The word for the dawn as a meteorological event has also been preserved in Balto-Slavic *auṣ(t)ro (cf. Lith. aušrà 'dawn, morning light', PSlav. *ȕtro 'morning, dawn', OCS za ustra 'in the morning'), in Sanskrit uṣar ('dawn'), or in Ancient Greek αὔριον ('tomorrow').

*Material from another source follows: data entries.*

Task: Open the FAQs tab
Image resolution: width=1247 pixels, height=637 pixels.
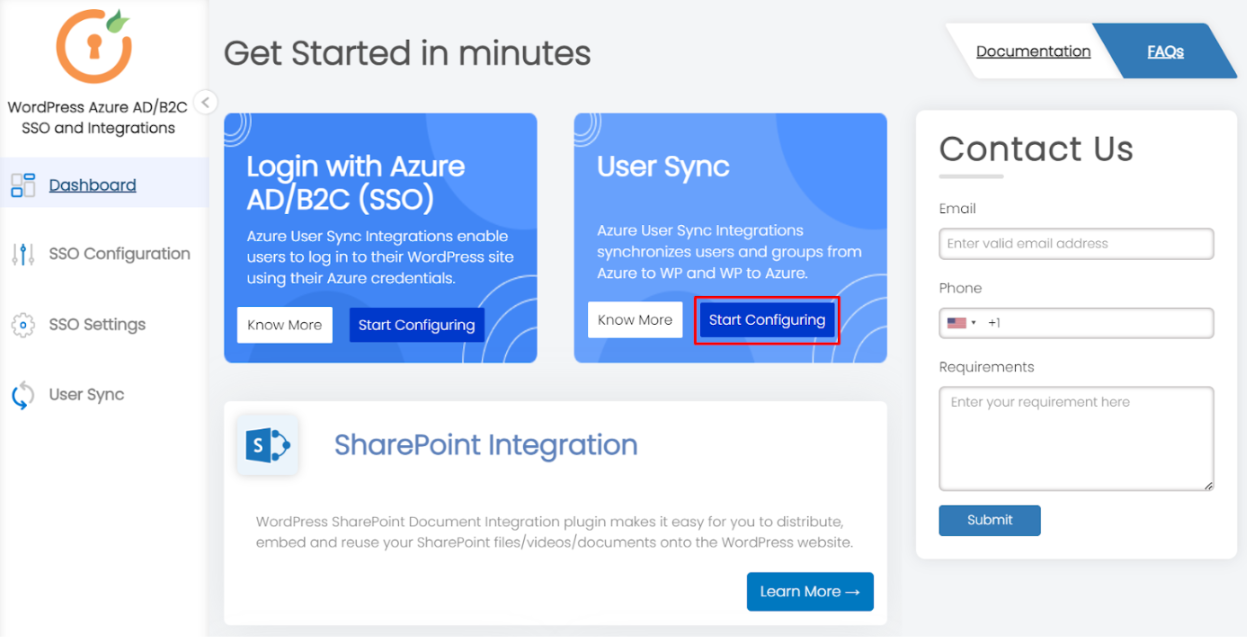Action: click(x=1166, y=51)
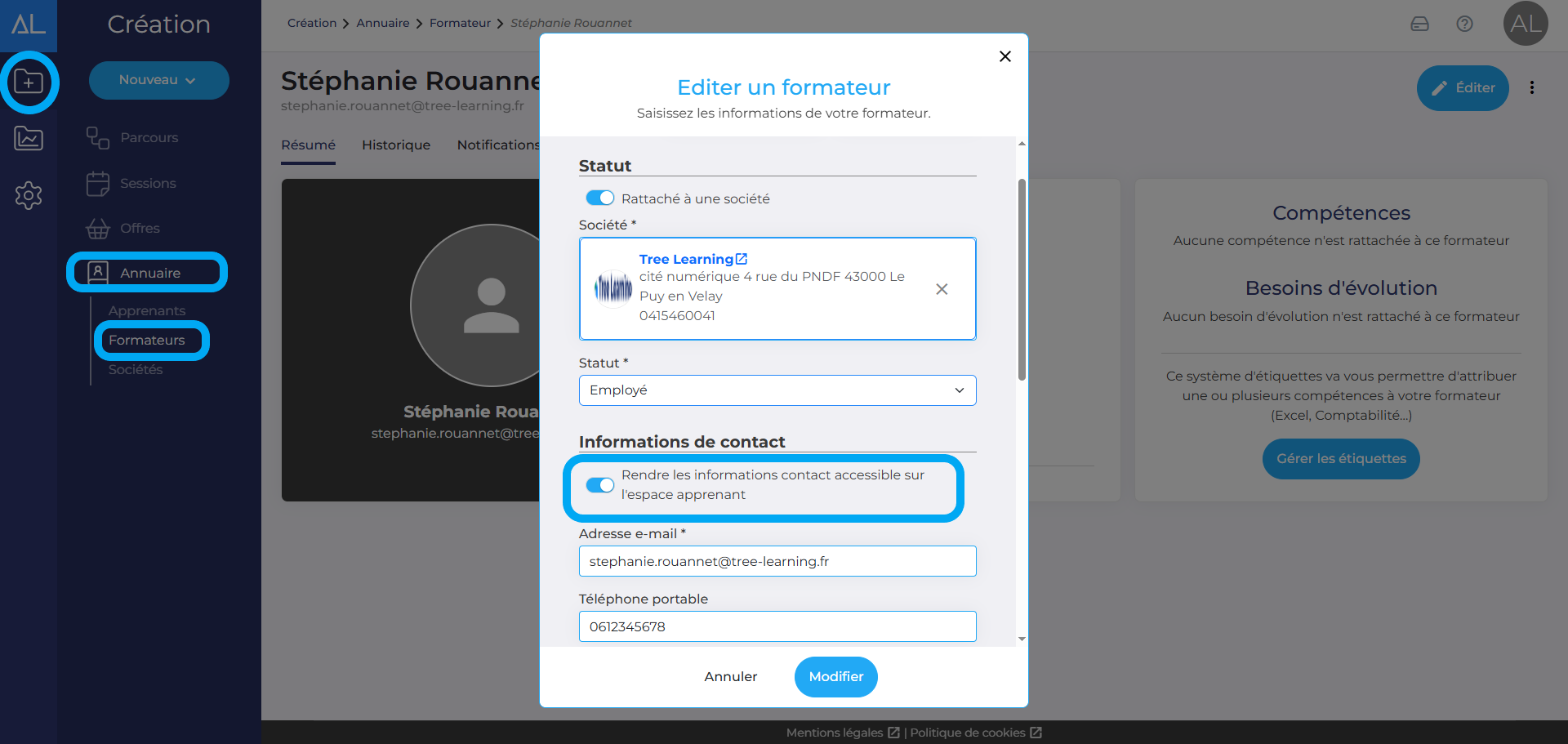Viewport: 1568px width, 744px height.
Task: Click the help question mark icon
Action: click(1464, 24)
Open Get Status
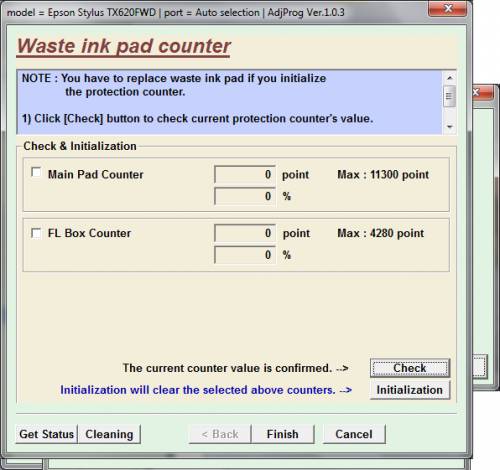The image size is (500, 470). (x=47, y=434)
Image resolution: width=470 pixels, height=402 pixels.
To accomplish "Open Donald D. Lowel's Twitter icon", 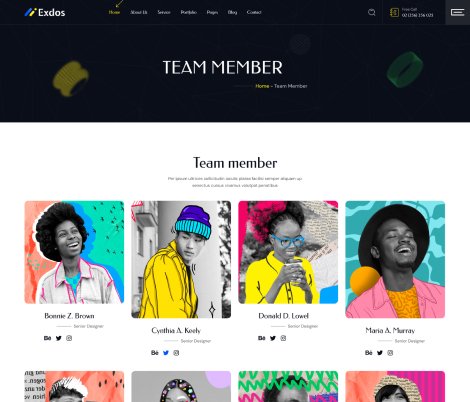I will tap(273, 338).
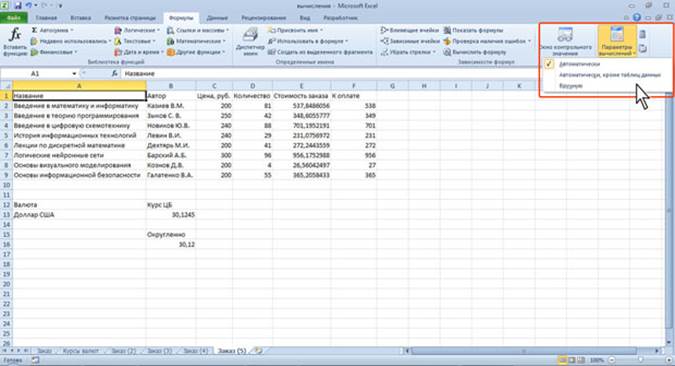The image size is (675, 366).
Task: Select the checked Автоматически calculation option
Action: 579,64
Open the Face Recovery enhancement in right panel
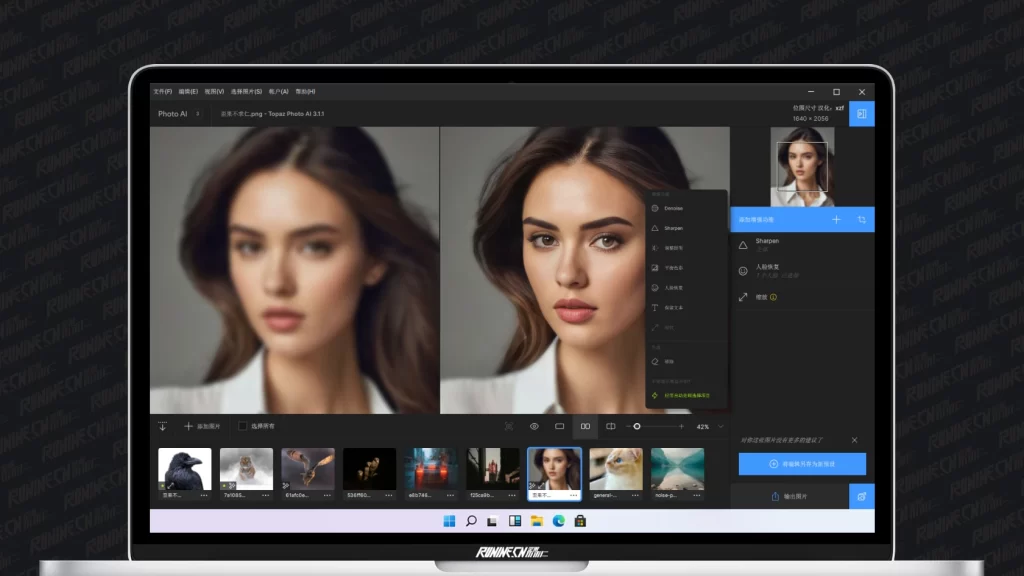 click(767, 270)
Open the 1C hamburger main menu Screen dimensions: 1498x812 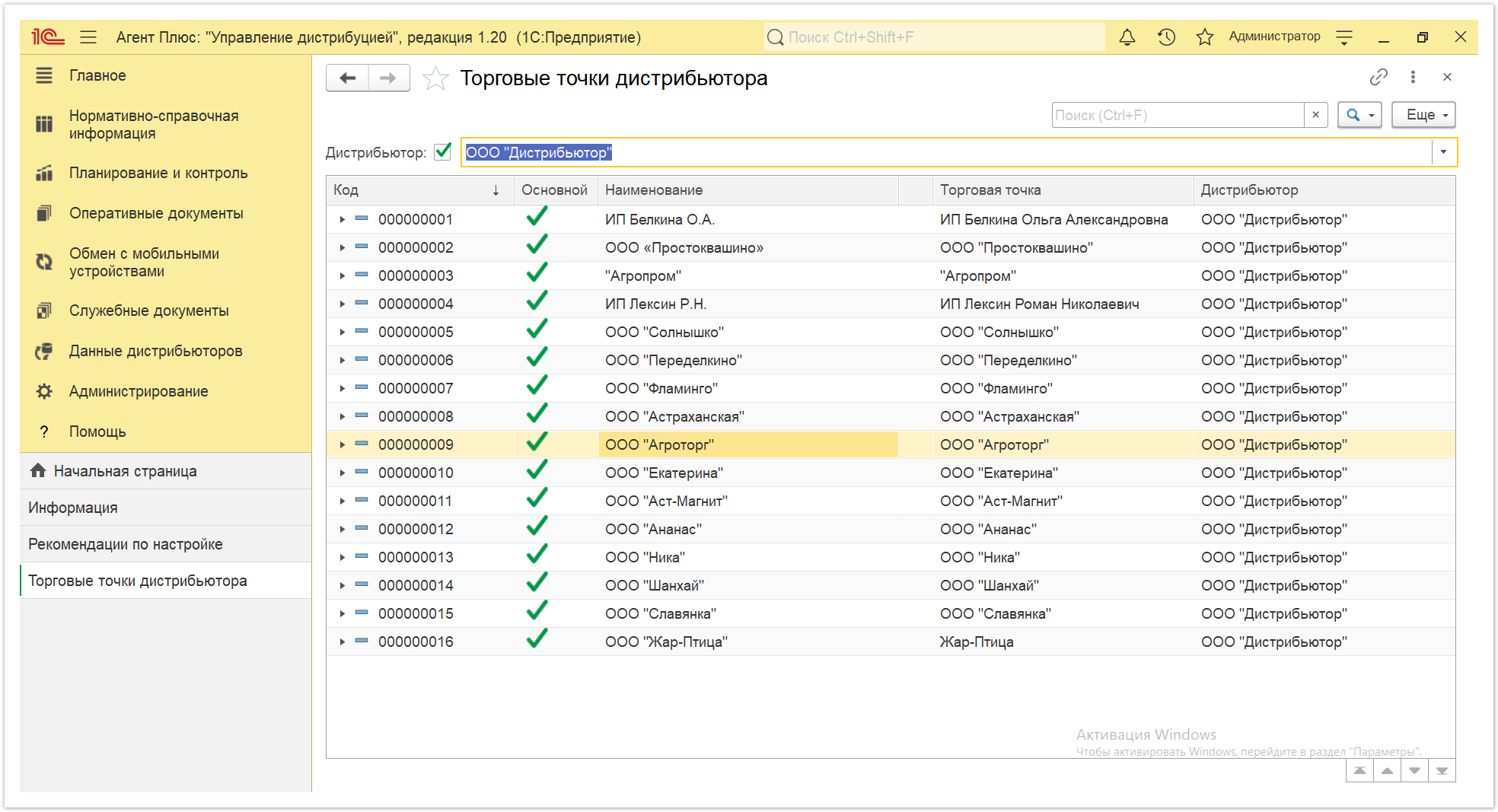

A derivative adverb, *h₂ews-teros, meaning 'east' (lit. 'toward the dawn'), is reflected in Latvian àustrums ('east'), Avestan ušatara ('east'), Italic *aus-tero- (cf. Latin auster 'south wind, south'), Old Church Slavonic ustrŭ ('summer'), and Germanic *austeraz (cf. Old Norse austr, English east, MHG oster). The same root seems to be preserved in the Baltic names for the northeast wind: Lith. aūštrinis and Latv. austrenis, austrinis, austrinš. Also related are the Old Norse Austri, described in the Gylfaginning as one of four dwarves that guard the four cardinal points (with him representing the east), and Austrvegr ('The Eastern Way'), attested in medieval Germanic literature.

Epithets 
A common epithet associated with the Dawn is *Diwós Dhuǵh₂tḗr, the 'Daughter of Dyēus', the sky god. Cognates stemming from the formulaic expression appear in the following traditions:  'Daughter of Heaven' in the Rigveda (as an epithet of Uṣas), 'Daughter of Zeus' (probably associated with Ēṓs in pre-Homeric Greek), 'Daughter of Dievas' (an epithet transferred to a Sun-goddess in the Lithuanian folklore). Also in northern Albanian folk beliefs Prende, a dawn goddess, is regarded as the daughter of the sky god Zojz.

Depiction

Eternal rebirth 
The Dawn-goddess is sometimes portrayed as un-ageing and her coming as an eternal rebirth. She is  ('early-born', 'born in the morning') as an epithet of Eos in the Ancient Greek Iliad, and the Ancient Indian Rigveda describes Uṣas, the daughter of Dyáuṣ, as being born from the harnessing of the Aśvins, the divine horse twins driving the chariot of the sun.

Colours 
A widespread characteristic given to the dawn h₂éwsōs is her 'brilliance' and she is generally described as a 'bringer of light'. Various cognates associated with the dawn-goddess indeed derive from the Proto-Indo-European root *bheh₂-, meaning 'to glow, shine'. The Vedic Uṣas is described as bhānty Usásah ('the Dawns shine'), the Avestan Ušå as uši ... bāmya ('shining dawn') and the Greek Ēṓs as φαινόλις ('light-bringing'), φαεσίμβροτος ('shining on mortals'), or λαμπρο-φαής ('bright-shining'), attested in an Orphic hymn to the Dawn.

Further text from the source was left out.